▶ _Problem statement_
Read the entries below and pull out each line with the string "last".

[Stored items]
==========
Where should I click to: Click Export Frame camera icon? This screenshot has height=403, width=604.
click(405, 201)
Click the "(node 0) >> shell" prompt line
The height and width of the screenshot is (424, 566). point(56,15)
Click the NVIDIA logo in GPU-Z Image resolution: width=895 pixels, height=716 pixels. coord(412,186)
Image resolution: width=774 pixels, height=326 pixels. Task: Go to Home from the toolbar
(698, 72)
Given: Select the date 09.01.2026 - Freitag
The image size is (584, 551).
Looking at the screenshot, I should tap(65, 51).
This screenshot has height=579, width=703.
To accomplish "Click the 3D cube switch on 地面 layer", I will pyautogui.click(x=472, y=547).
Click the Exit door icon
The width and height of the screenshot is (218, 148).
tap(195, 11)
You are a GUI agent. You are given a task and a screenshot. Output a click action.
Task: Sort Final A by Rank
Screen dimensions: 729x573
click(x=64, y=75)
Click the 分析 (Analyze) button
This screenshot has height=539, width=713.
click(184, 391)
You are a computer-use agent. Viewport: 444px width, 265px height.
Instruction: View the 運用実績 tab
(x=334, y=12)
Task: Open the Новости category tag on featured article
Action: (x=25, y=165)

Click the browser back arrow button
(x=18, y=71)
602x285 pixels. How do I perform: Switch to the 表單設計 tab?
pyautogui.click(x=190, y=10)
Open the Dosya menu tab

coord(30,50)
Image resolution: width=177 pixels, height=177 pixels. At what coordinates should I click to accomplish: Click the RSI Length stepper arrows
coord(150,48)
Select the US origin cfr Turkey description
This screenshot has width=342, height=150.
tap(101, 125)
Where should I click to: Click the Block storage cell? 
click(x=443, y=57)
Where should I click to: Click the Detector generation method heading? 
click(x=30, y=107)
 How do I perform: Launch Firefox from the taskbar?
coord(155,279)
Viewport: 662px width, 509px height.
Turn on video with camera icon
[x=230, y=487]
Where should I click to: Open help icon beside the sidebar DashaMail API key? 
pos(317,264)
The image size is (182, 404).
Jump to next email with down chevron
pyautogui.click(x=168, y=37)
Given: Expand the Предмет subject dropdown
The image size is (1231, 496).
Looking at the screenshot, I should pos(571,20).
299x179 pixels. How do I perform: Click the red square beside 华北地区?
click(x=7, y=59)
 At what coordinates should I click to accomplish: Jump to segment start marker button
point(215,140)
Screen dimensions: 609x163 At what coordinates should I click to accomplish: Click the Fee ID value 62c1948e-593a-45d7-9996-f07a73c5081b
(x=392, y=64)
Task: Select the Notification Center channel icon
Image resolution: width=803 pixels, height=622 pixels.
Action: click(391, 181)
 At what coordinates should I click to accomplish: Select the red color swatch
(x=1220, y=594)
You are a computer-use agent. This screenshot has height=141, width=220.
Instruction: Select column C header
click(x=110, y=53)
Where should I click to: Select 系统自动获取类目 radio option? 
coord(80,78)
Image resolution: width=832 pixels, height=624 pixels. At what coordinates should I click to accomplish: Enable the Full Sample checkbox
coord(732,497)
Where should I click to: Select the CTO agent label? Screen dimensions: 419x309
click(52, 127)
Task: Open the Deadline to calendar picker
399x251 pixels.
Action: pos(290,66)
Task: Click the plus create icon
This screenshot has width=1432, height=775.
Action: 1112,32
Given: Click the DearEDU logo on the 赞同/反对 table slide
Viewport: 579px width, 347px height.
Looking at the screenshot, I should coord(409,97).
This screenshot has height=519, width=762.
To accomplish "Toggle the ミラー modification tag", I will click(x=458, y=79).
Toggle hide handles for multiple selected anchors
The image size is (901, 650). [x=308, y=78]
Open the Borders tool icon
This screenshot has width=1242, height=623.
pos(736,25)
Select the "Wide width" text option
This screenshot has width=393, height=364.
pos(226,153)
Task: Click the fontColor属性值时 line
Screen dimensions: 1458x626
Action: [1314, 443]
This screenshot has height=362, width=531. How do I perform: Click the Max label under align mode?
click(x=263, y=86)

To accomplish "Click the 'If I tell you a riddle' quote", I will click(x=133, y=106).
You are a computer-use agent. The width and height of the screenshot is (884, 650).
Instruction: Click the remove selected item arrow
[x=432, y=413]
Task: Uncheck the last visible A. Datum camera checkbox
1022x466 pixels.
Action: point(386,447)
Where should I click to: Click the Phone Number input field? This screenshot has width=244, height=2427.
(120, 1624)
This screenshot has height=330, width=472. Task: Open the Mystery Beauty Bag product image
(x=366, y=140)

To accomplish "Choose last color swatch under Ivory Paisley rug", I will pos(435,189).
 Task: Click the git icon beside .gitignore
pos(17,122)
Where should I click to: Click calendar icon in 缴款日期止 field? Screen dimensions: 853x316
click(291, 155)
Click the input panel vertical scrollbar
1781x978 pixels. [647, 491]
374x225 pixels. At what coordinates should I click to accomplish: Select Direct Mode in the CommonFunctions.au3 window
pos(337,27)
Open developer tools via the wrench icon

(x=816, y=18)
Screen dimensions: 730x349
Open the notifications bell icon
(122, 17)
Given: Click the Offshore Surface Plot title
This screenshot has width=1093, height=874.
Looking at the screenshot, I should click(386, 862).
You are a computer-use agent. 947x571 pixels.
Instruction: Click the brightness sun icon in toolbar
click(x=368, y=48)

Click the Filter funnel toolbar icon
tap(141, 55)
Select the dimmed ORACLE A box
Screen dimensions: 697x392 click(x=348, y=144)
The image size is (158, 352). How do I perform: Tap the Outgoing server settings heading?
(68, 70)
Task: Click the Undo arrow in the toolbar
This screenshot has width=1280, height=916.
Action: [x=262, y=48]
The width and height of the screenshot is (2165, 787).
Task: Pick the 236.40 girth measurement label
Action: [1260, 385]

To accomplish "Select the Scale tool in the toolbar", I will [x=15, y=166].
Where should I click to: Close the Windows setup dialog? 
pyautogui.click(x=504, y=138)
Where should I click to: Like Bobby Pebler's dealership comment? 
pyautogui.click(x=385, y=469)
==========
▶ _Completed task_
Task: Uncheck the last visible A. Datum camera checkbox
To accomplish "Choose last color swatch under Ivory Paisley rug", I will pos(435,189).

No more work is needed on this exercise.